WORK TASK:
Copy verbatim the block of lines in the entries below whose first line contains "中文版 (302, 4)" and whose last line contains "FAQs (855, 665)". Leave out all other lines.

Top of SOURCE DATA

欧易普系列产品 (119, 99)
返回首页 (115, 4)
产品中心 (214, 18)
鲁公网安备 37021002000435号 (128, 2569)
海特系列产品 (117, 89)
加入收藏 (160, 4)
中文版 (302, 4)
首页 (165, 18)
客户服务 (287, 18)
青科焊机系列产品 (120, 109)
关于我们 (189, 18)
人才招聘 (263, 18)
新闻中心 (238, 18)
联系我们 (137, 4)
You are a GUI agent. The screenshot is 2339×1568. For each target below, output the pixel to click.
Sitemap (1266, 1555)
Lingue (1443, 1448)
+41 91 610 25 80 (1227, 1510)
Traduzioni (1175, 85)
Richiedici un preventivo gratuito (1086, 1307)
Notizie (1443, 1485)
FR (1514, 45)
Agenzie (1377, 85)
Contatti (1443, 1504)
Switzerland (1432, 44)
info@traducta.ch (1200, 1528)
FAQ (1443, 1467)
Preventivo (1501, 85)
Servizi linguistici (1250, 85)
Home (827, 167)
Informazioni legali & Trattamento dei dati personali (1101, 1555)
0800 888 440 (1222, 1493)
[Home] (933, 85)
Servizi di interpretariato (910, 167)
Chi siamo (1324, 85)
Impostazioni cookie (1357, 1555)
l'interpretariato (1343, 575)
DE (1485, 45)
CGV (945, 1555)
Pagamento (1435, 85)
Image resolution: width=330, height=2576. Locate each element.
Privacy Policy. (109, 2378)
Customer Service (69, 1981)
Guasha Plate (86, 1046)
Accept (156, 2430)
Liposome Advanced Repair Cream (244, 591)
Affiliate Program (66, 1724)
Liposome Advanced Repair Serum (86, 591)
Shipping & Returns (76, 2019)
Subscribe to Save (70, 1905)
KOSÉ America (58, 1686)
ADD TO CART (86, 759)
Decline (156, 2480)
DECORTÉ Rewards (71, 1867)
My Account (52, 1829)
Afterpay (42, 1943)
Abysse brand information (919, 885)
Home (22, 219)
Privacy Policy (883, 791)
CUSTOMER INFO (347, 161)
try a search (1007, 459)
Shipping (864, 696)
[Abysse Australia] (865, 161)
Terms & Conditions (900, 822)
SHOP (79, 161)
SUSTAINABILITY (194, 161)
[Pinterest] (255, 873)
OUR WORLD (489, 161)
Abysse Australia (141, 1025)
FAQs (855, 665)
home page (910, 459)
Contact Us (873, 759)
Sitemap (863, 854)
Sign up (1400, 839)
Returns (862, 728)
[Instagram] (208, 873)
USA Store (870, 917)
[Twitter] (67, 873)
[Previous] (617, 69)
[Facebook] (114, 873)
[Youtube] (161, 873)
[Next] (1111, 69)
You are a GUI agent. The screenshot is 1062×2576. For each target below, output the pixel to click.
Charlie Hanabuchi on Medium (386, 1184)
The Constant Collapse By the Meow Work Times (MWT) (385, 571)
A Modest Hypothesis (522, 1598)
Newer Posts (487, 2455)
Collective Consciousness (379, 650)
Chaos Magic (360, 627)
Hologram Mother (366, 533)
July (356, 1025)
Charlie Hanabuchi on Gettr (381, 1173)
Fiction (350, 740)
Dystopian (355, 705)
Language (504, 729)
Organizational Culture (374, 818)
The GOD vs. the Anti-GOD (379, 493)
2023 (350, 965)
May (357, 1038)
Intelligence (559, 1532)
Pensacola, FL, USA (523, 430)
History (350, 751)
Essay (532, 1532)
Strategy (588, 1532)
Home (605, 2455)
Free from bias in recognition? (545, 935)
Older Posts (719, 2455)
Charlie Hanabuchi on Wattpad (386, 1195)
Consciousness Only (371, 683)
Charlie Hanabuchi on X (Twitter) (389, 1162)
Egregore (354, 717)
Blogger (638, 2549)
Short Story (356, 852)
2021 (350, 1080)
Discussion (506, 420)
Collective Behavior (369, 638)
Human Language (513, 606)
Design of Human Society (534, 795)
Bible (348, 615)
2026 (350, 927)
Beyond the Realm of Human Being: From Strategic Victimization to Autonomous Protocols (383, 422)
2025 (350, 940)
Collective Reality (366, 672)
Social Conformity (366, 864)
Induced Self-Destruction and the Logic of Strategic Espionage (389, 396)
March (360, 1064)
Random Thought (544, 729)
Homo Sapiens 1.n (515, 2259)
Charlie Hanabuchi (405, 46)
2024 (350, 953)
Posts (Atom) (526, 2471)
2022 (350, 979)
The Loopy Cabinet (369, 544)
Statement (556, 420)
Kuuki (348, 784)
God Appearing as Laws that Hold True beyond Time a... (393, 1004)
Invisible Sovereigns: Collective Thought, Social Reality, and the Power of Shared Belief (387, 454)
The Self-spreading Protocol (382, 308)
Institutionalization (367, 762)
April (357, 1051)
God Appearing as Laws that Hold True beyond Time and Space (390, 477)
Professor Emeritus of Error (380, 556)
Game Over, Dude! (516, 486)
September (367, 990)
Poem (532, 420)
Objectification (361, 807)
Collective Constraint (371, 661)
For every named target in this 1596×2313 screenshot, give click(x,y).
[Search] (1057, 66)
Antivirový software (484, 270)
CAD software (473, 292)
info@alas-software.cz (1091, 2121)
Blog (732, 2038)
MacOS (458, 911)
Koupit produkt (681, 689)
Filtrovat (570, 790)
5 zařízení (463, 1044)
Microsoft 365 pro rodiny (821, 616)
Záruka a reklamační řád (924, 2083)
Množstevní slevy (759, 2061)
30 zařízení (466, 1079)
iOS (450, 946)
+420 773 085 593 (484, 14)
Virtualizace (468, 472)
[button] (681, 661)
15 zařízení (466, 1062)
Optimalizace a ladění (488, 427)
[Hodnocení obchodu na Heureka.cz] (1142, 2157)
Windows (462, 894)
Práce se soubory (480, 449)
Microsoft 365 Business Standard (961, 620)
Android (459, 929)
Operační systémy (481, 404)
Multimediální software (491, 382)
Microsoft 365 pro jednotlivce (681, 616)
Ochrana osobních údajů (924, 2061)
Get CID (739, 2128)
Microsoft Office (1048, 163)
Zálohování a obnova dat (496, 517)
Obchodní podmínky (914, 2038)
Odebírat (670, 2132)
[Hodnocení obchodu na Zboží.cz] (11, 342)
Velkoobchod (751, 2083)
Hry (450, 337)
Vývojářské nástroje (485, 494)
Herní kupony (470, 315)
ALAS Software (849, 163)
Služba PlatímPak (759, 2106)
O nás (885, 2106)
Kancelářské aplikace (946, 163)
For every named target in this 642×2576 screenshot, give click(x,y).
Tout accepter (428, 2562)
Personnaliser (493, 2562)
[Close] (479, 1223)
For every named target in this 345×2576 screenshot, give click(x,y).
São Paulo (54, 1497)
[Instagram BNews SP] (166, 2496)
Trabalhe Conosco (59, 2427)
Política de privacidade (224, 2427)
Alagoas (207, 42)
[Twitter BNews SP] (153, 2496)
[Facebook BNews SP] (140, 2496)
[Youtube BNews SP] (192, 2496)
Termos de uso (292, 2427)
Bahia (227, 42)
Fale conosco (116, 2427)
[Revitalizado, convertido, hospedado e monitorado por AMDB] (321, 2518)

Bottom of SOURCE DATA

WRITTEN RESPONSE:
中文版 (302, 4)
首页 (165, 18)
客户服务 (287, 18)
青科焊机系列产品 (120, 109)
关于我们 (189, 18)
人才招聘 (263, 18)
新闻中心 (238, 18)
联系我们 (137, 4)
You are a GUI agent. The screenshot is 2339×1568. For each target below, output the pixel to click.
Sitemap (1266, 1555)
Lingue (1443, 1448)
+41 91 610 25 80 (1227, 1510)
Traduzioni (1175, 85)
Richiedici un preventivo gratuito (1086, 1307)
Notizie (1443, 1485)
FR (1514, 45)
Agenzie (1377, 85)
Contatti (1443, 1504)
Switzerland (1432, 44)
info@traducta.ch (1200, 1528)
FAQ (1443, 1467)
Preventivo (1501, 85)
Servizi linguistici (1250, 85)
Home (827, 167)
Informazioni legali & Trattamento dei dati personali (1101, 1555)
0800 888 440 (1222, 1493)
[Home] (933, 85)
Servizi di interpretariato (910, 167)
Chi siamo (1324, 85)
Impostazioni cookie (1357, 1555)
l'interpretariato (1343, 575)
DE (1485, 45)
CGV (945, 1555)
Pagamento (1435, 85)
Image resolution: width=330, height=2576. Locate each element.
Privacy Policy. (109, 2378)
Customer Service (69, 1981)
Guasha Plate (86, 1046)
Accept (156, 2430)
Liposome Advanced Repair Cream (244, 591)
Affiliate Program (66, 1724)
Liposome Advanced Repair Serum (86, 591)
Shipping & Returns (76, 2019)
Subscribe to Save (70, 1905)
KOSÉ America (58, 1686)
ADD TO CART (86, 759)
Decline (156, 2480)
DECORTÉ Rewards (71, 1867)
My Account (52, 1829)
Afterpay (42, 1943)
Abysse brand information (919, 885)
Home (22, 219)
Privacy Policy (883, 791)
CUSTOMER INFO (347, 161)
try a search (1007, 459)
Shipping (864, 696)
[Abysse Australia] (865, 161)
Terms & Conditions (900, 822)
SHOP (79, 161)
SUSTAINABILITY (194, 161)
[Pinterest] (255, 873)
OUR WORLD (489, 161)
Abysse Australia (141, 1025)
FAQs (855, 665)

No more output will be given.